What is the Coin Toss Streak Calculator?
This tool tells you how likely you are to see a streak (run) of k identical coin flips somewhere within n total tosses. It works for a fair coin (\(p = 0.5\)) or any biased coin where one side appears with probability \(p\). It also reports the basic chance that a specific block of k flips all land the same way, and the expected number of such runs.
How to use it
Enter the number of flips (n), the streak length you care about (k), and the probability p of the side you're tracking.

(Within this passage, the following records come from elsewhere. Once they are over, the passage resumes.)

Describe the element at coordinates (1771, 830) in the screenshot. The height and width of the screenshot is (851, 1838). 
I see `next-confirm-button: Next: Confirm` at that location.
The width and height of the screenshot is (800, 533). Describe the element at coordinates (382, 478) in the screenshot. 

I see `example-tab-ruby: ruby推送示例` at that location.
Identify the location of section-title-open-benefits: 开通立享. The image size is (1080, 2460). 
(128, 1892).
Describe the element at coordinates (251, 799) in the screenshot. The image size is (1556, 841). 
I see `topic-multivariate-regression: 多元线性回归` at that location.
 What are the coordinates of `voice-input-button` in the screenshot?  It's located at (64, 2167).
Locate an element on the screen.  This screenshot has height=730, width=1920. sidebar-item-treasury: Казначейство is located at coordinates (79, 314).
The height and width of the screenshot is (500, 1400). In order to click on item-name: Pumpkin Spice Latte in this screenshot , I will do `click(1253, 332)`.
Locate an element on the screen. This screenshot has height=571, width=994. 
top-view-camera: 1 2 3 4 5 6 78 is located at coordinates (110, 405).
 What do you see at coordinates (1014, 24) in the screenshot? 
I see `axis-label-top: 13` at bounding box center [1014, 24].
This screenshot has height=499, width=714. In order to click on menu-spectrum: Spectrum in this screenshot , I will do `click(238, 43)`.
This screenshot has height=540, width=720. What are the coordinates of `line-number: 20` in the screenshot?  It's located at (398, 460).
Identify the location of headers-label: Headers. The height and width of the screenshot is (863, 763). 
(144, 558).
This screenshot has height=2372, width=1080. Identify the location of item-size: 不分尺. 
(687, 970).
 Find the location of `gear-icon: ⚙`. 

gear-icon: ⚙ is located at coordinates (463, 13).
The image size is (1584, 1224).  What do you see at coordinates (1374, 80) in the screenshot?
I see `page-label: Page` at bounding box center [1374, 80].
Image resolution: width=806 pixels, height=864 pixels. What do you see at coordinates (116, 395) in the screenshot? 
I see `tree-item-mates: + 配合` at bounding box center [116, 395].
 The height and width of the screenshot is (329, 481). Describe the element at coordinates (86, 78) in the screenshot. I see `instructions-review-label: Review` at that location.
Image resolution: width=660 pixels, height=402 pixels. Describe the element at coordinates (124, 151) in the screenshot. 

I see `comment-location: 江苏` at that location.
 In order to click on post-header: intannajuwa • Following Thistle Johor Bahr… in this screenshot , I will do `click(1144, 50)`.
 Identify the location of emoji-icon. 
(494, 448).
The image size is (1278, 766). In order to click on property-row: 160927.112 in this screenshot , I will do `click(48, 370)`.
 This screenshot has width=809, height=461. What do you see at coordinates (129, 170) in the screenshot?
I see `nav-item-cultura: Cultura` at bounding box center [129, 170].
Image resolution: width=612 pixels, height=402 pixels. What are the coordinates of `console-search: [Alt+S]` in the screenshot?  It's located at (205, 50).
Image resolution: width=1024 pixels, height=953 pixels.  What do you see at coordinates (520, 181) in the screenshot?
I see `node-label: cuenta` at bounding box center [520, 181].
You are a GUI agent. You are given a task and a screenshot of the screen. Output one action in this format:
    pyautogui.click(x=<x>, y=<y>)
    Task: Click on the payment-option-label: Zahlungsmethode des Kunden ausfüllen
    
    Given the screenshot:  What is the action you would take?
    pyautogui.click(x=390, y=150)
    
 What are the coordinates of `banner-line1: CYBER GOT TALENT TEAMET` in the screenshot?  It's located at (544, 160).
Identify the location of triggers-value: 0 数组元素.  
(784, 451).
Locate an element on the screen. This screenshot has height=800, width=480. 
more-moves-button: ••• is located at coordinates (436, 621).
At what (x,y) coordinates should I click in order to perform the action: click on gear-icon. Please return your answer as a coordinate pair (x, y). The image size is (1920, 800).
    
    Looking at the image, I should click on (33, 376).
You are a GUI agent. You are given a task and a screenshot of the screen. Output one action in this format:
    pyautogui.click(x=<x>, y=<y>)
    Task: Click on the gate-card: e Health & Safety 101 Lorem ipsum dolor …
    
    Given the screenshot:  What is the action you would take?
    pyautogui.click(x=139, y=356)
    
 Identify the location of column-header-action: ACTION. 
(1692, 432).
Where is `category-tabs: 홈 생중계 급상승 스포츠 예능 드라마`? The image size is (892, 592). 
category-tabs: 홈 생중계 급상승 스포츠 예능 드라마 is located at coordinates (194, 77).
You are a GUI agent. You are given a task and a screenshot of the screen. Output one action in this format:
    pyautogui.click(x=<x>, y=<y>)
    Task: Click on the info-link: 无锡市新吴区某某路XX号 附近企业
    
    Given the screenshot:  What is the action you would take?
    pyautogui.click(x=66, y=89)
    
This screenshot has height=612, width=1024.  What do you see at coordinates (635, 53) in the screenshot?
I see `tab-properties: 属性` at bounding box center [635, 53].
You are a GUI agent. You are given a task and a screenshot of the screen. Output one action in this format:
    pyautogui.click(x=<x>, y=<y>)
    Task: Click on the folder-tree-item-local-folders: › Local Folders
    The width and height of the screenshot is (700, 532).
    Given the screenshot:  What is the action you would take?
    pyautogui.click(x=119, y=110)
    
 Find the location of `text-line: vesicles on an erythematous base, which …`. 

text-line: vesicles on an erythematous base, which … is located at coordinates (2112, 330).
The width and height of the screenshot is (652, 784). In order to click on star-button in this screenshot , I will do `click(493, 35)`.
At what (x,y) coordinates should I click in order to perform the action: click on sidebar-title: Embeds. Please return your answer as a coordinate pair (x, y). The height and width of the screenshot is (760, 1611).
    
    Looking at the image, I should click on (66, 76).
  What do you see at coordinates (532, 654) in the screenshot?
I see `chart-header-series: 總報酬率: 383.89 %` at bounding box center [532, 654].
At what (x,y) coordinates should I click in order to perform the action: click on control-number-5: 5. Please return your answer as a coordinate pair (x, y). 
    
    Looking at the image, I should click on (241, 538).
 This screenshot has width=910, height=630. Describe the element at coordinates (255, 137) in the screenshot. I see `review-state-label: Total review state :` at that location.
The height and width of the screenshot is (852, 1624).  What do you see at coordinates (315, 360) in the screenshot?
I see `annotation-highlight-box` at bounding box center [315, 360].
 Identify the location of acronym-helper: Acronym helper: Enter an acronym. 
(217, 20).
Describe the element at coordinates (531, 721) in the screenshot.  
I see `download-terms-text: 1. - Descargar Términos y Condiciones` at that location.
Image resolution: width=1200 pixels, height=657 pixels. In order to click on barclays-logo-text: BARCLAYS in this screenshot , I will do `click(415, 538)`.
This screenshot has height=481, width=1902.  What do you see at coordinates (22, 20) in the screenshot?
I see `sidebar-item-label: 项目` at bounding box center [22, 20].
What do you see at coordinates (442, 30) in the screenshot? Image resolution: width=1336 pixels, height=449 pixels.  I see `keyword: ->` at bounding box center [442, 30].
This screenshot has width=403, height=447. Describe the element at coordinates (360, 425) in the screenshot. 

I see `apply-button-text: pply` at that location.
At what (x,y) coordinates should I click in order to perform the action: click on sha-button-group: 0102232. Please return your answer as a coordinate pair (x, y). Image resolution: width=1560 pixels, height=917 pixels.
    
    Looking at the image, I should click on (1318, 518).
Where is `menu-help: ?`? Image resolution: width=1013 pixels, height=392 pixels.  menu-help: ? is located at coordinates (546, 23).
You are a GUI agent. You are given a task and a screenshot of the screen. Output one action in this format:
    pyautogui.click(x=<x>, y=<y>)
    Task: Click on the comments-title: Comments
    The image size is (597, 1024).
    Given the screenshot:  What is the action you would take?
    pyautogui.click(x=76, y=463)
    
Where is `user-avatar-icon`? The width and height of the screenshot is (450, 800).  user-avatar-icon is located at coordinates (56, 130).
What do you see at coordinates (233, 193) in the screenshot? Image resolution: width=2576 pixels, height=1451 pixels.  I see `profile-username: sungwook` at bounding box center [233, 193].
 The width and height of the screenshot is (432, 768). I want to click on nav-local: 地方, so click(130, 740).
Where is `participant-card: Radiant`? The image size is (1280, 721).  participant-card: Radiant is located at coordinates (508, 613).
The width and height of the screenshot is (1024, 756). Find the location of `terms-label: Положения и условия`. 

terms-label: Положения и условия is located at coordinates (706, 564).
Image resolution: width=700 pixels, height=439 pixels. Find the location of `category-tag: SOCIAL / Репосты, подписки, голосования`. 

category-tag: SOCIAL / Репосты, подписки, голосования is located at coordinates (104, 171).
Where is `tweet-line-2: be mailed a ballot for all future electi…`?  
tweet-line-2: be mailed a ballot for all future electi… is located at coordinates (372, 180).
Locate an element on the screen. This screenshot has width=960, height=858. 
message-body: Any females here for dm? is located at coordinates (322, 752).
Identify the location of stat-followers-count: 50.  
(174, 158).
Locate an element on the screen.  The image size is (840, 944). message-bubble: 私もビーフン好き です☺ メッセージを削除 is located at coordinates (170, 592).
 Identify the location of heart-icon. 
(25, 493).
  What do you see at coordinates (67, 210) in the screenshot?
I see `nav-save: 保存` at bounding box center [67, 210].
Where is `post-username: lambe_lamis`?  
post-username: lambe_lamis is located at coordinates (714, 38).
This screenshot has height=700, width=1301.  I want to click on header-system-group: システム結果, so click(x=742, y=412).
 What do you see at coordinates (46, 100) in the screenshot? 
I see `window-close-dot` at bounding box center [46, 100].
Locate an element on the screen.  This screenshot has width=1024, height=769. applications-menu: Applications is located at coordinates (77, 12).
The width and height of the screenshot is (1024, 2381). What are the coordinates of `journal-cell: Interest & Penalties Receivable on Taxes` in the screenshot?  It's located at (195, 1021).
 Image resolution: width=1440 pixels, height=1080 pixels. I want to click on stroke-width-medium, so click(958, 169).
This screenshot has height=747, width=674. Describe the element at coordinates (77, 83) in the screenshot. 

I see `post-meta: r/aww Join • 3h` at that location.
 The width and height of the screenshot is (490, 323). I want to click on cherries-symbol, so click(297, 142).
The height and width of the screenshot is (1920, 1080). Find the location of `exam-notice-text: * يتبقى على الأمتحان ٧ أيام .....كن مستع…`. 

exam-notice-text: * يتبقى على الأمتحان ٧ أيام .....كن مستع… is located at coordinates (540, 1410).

The calculator returns the chance of seeing at least one streak of length k or more, the simple \(p^k\) probability, and an estimate of how many runs to expect.
The formula explained
The probability that k flips in a row are all the chosen side is simply \(p^{k}\). The harder question — the chance of at least one run of length k anywhere in n flips — is solved exactly with a dynamic program that tracks the current number of consecutive matching flips and an absorbing "achieved" state. Each flip either extends the run (probability \(p\)) or resets it (probability \(1-p\)).
$$P(\text{run} \ge k) = 1 - Q(n) \\[1.2em] \text{where}\quad \left\{ \begin{aligned} k &= \text{Streak length} \\ p &= \text{Probability} \\ q &= 1 - p \end{aligned} \right.$$
Worked example
For a fair coin (\(p = 0.5\)), \(k = 3\), \(n = 5\): $$p^k = 0.5^3 = 0.125 \ (12.5\%)$$ The exact probability of at least one run of 3 heads in 5 flips works out to \(0.25\) (25%).
FAQ
What if k is bigger than n? A streak of k can't fit, so the probability is 0.
Does this count overlapping runs? The streak probability is "at least one run of length k or more"; the expected-runs figure is an approximate count of distinct runs.
Can I use a biased coin? Yes — set \(p\) to any value between 0 and 1 for the side you're tracking.